4月、アメリカの宇宙船がアポロ13号以来、56年ぶりに記録を更新し、地球から最も遠い地点に到達しました。
そんな中、 「“地外球生命体”は本当にいるのか」が議論になっています。
最も有力な手掛かりとされる1977年に“いて座方面から受信した強力な電波”「Wow!シグナル」を再び受信しようという取り組みが関西で始動。

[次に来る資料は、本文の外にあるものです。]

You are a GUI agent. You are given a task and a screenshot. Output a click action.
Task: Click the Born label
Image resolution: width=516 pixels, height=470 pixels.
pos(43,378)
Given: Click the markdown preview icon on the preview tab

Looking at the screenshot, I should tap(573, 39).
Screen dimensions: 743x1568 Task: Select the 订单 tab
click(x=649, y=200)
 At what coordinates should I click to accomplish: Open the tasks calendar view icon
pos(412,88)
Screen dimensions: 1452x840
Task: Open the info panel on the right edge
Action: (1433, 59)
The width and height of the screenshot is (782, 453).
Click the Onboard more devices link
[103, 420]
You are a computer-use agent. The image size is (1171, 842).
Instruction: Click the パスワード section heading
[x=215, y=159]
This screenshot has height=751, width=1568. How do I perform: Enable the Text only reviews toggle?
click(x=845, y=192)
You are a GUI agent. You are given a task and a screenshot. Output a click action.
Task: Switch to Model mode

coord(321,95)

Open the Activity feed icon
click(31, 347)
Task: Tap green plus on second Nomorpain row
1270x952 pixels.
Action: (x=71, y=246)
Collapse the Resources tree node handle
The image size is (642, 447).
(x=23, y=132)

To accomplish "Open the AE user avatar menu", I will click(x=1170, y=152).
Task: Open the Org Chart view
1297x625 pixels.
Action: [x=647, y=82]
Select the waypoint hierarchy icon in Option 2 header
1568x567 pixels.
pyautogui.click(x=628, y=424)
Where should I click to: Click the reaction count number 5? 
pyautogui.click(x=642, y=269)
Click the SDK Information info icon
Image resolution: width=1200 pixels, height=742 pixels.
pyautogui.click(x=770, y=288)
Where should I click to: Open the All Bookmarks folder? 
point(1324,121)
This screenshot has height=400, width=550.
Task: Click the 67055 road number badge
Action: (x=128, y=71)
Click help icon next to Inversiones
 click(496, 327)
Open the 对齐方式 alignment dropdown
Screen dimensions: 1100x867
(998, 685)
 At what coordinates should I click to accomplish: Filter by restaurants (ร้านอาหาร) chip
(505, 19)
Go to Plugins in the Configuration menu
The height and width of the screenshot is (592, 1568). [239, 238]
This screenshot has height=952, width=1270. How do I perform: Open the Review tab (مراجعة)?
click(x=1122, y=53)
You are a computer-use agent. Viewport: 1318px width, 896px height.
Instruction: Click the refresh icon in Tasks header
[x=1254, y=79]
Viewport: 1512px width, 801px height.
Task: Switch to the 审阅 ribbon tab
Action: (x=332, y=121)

さらに石破前総理も参加する「UFO議連」では”未知なるもの”へ備える議論も。
何が起きているのか、徹底取材しました。
■人類史上“最も遠い場所”に到達 NASAが快挙
真っ暗な宇宙で青く輝く地球と月。これは国際的な月探査プロジェクト「アルテミス計画」で撮影され、NASAが4月7日に公開した写真です。
人類が月に到着したのは、「アポロ計画」以来およそ半世紀ぶりで、宇宙船はミッション6日目に月の裏側を飛行し、人類史上、“最も遠い場所”へと到達。
その際に撮影された写真では、月越しの地球がまるで三日月のようにみえる何とも幻想的な光景です。
【NASA】「これは我々がSFに勝利した瞬間だ」
10日間のミッションを終えた宇宙飛行士たちは、太平洋に着水。その後の帰還式で、船長のワイズマン飛行士はこう語りました。
【リード・ワイズマン船長】「人間であることは特別なことであり、地球という惑星にいることもまた特別なことだ」
歴史的な偉業に盛り上がるアメリカ。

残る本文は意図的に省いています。